Project: ShakeMyLeg - a State Machine Language

Elevator pitch:
A simple state machine definition language to elevate laboratory experiment control.
Technologies used:
Rust
Repo:
 github.com/cbosoft/sml
Status:
Release
Tags:
software-dev  projects  Rust 

Motivation

I am developing a control software for one of our instruments. The provided software does the job but is quite limited. As a research institute it is helpful to be as flexible as possible and what’s more flexible than custom software? (Well, custom hardware but that’s out of scope.)

The experiments performed by the equipment, in the default software, follow a series of steps involving different control actions. These steps are fixed for a given experiment and do not react to changing measurements. For example, it’s quite common to wait for a given event to occur but as we have no idea when this event will occur, the corresponding experiment step must be sufficiently long to hopefully contain this event. Apologies for the vagueries, I’m trying to not get fired here.

Instead of waiting ages and hoping the event is captured, we can react to changing measurements and stop the step only when the event has occurred. This removes guess work and potentially decreases average experiment time (no need to wait as long as possible).

In order to facilitate this tantalising efficiency gain I started writing a replacement software. For the most part, writing the software has been a really fun challenge. This involved reading packet streams to figure out APIs, implementing different network protocols in Rust, as well as getting up to speed with async in Rust. (Turns out, tokio is awesome.)
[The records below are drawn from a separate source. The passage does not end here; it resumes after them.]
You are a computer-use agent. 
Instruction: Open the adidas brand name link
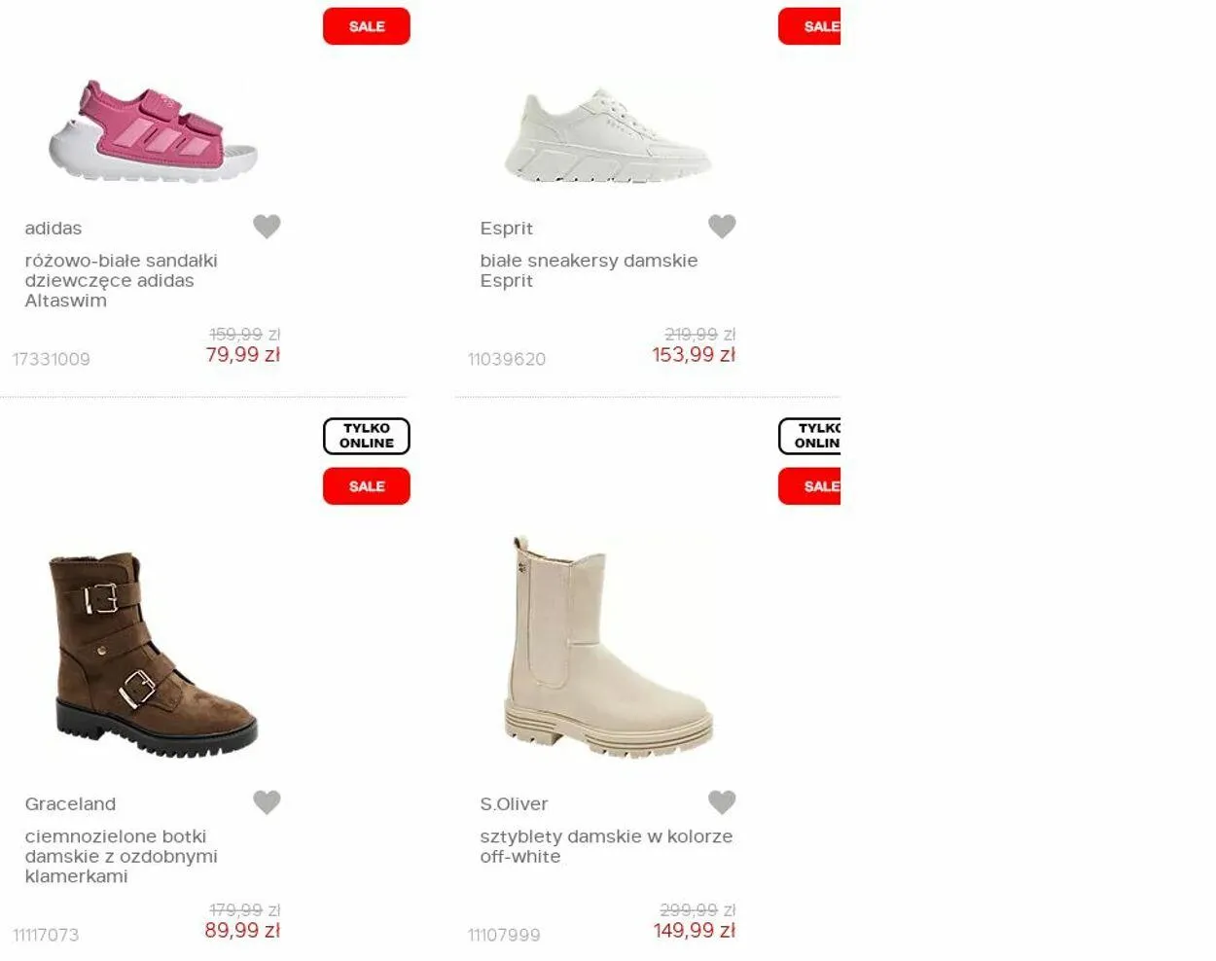tap(54, 229)
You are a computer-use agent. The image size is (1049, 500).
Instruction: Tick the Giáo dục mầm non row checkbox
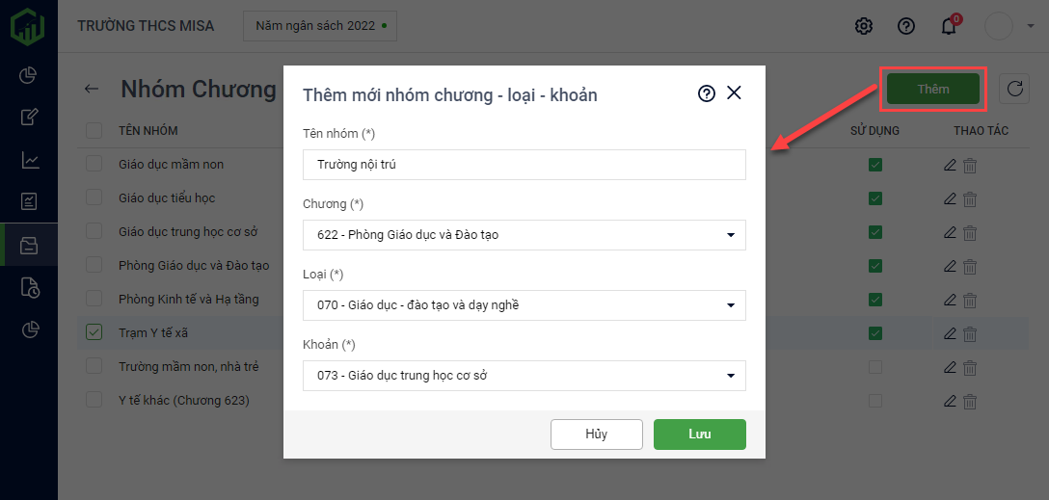[94, 164]
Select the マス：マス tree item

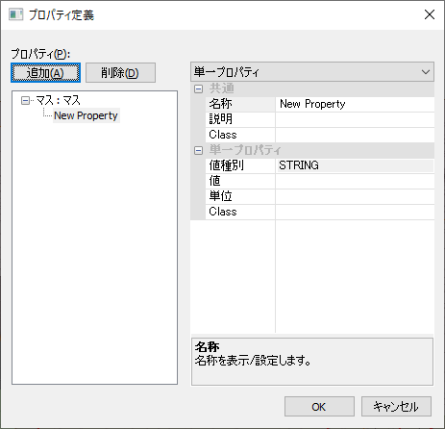tap(58, 100)
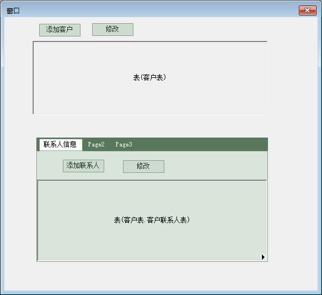
Task: Click the black arrow in contact table corner
Action: pyautogui.click(x=263, y=257)
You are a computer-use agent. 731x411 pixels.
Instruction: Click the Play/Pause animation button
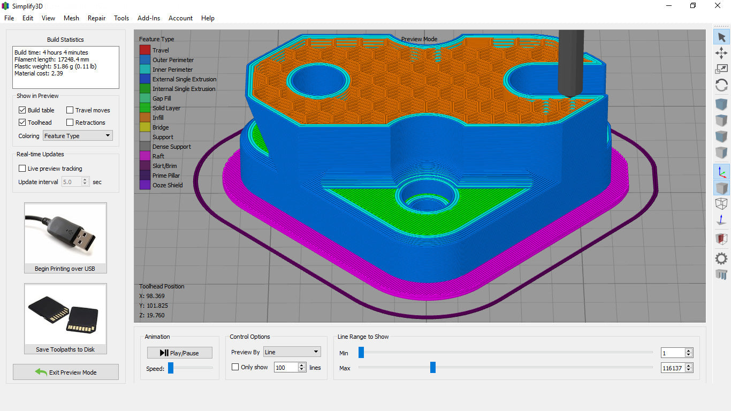(179, 353)
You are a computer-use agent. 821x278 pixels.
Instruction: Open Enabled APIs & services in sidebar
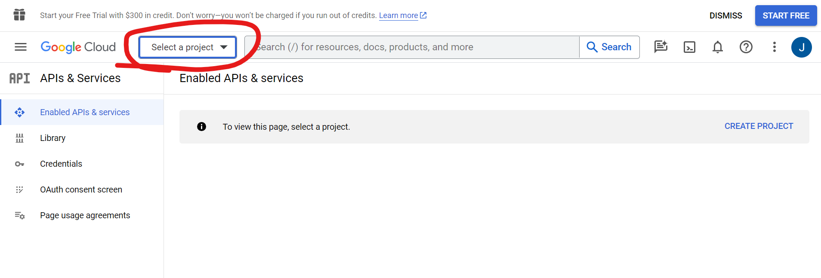click(x=85, y=112)
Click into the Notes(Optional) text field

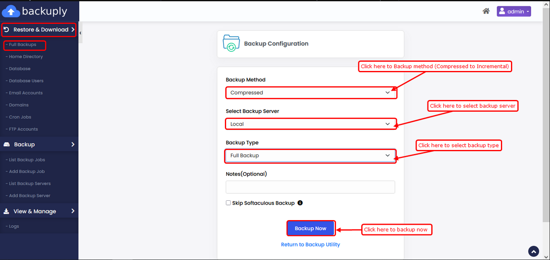click(x=310, y=187)
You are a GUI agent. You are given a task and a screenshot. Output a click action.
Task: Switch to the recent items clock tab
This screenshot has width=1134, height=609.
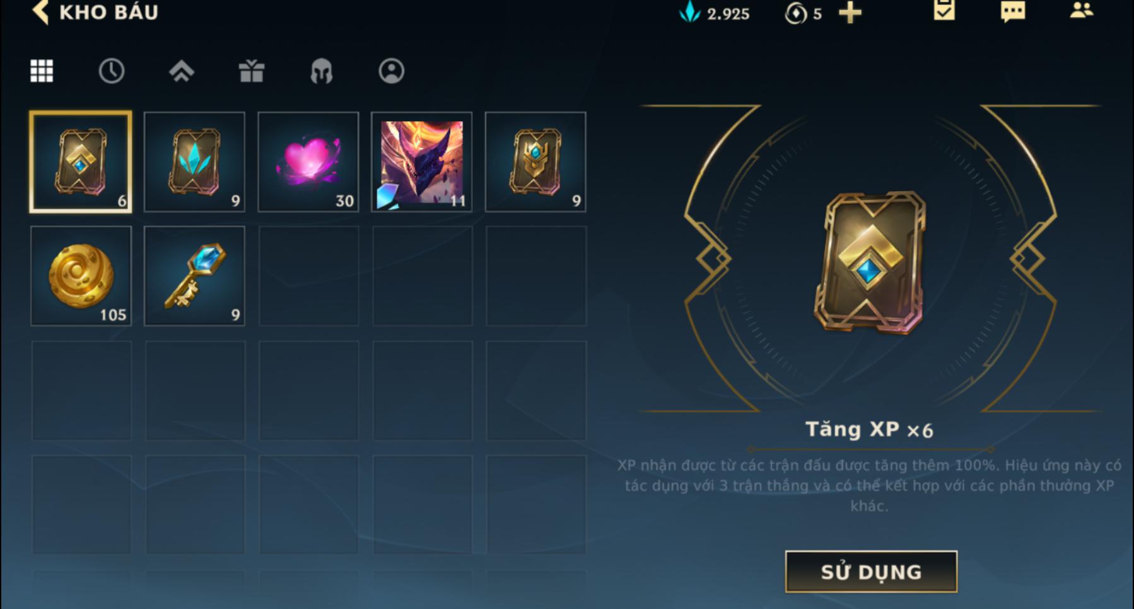coord(112,71)
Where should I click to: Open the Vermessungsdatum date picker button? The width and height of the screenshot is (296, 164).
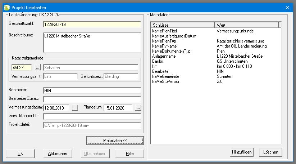click(x=75, y=107)
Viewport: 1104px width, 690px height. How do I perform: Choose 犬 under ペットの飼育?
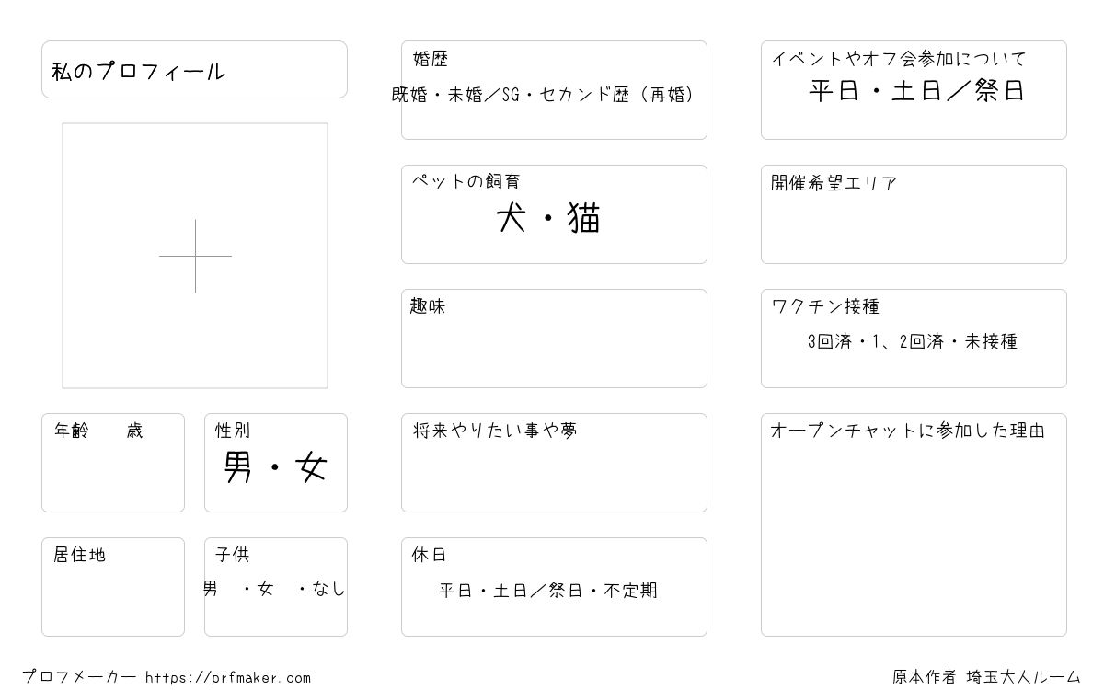(x=511, y=219)
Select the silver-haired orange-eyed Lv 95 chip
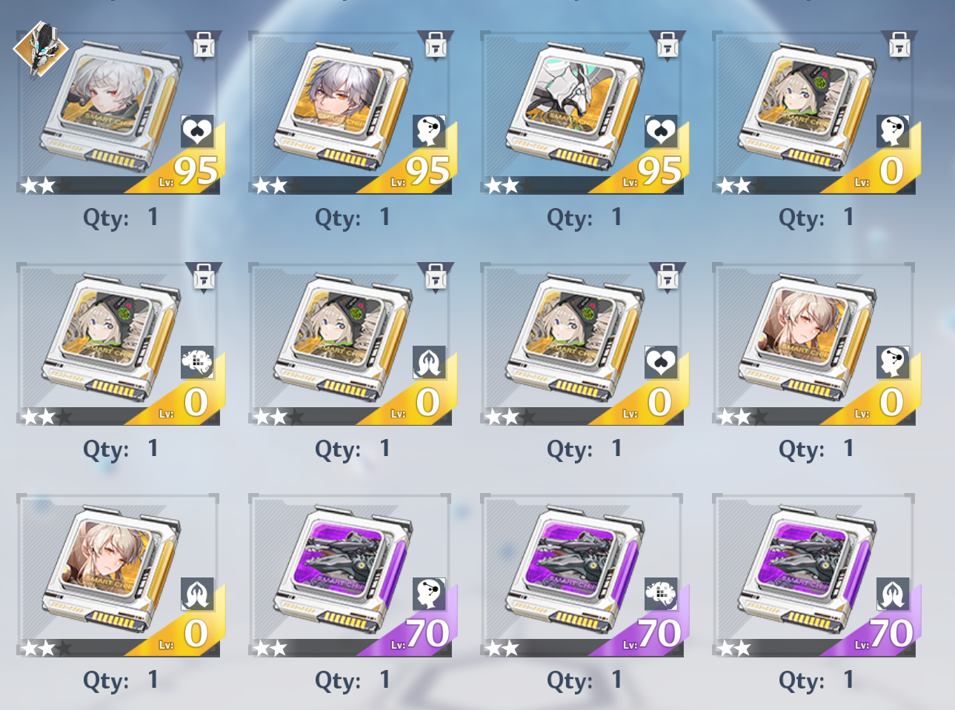955x710 pixels. click(x=350, y=113)
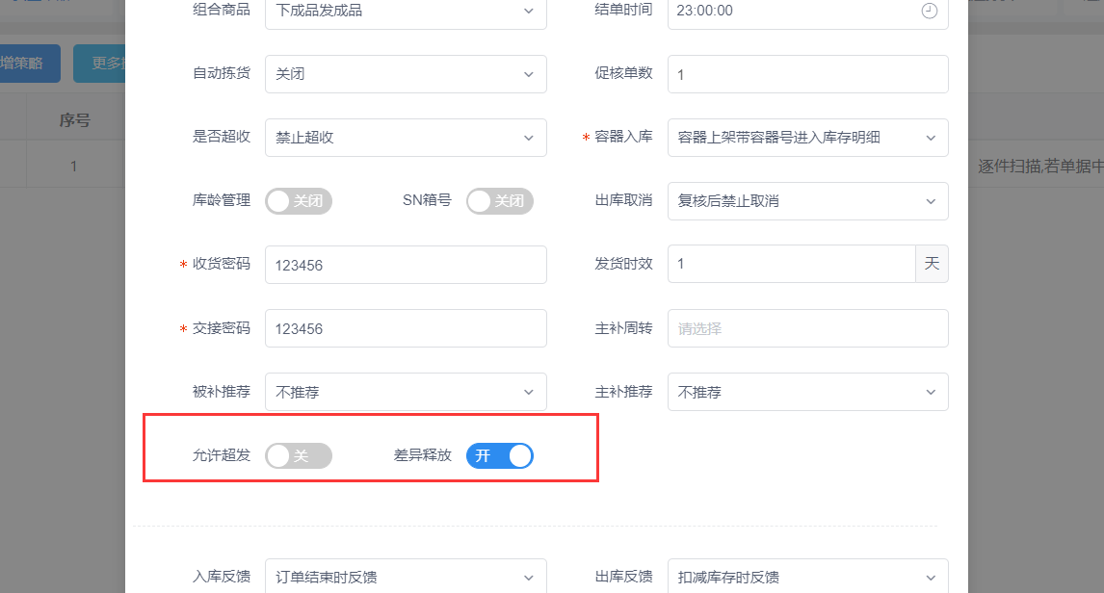
Task: Click the 交接密码 input field
Action: tap(406, 328)
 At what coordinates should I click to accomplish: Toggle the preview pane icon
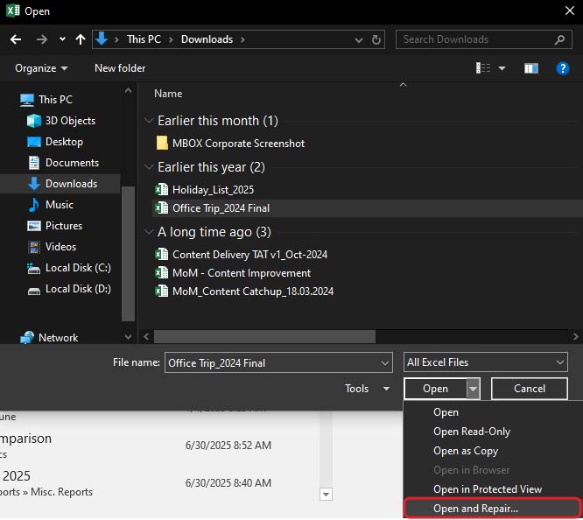pyautogui.click(x=530, y=68)
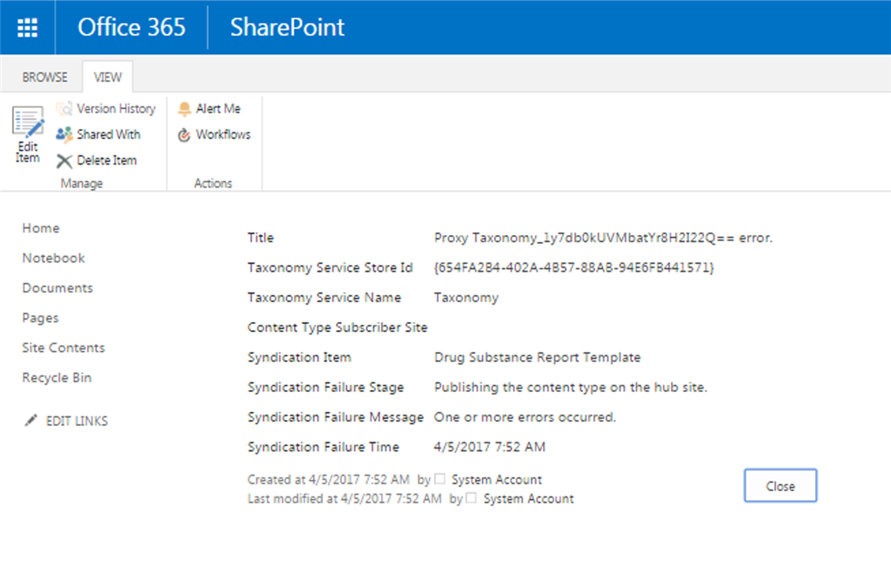This screenshot has height=567, width=891.
Task: Tick the Created by System Account checkbox
Action: pyautogui.click(x=439, y=479)
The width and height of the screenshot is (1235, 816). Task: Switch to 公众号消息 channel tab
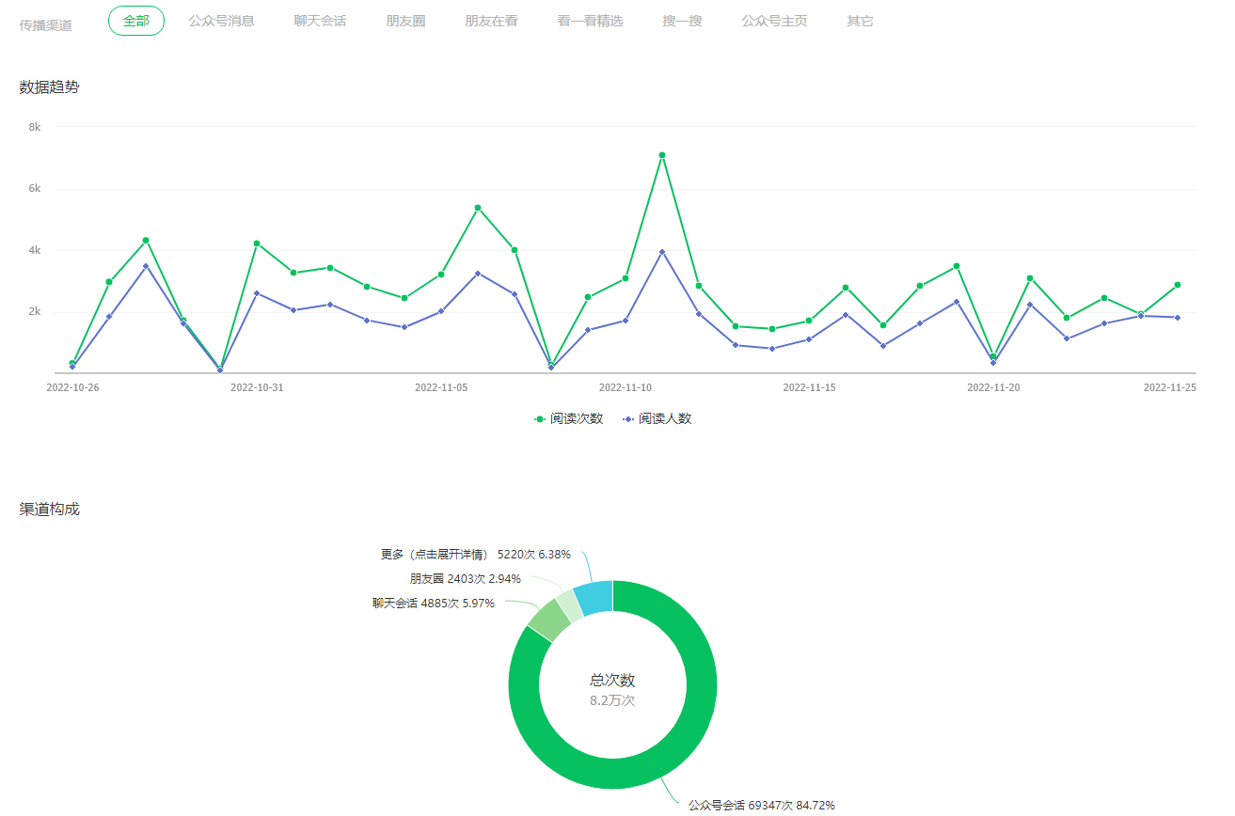pos(221,21)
The surrounding software was coming along nicely and I had a brainwave about how to achieve flexible and efficient control: control functions could simply be written in some interpreted language and run in an embedded interpreter! One quick google search later and mlua was found. An hour and some coding later, and I had control implemented. Easy, nice. However, I remembered that we’re a research institute and no-one knows lua (aside from a few infamous individuals).

The embedded interpreted language needed to be simpler (literally, just smaller in scope) as well as tailored to the task at hand. This is starting to sound a bit like a domain specific language…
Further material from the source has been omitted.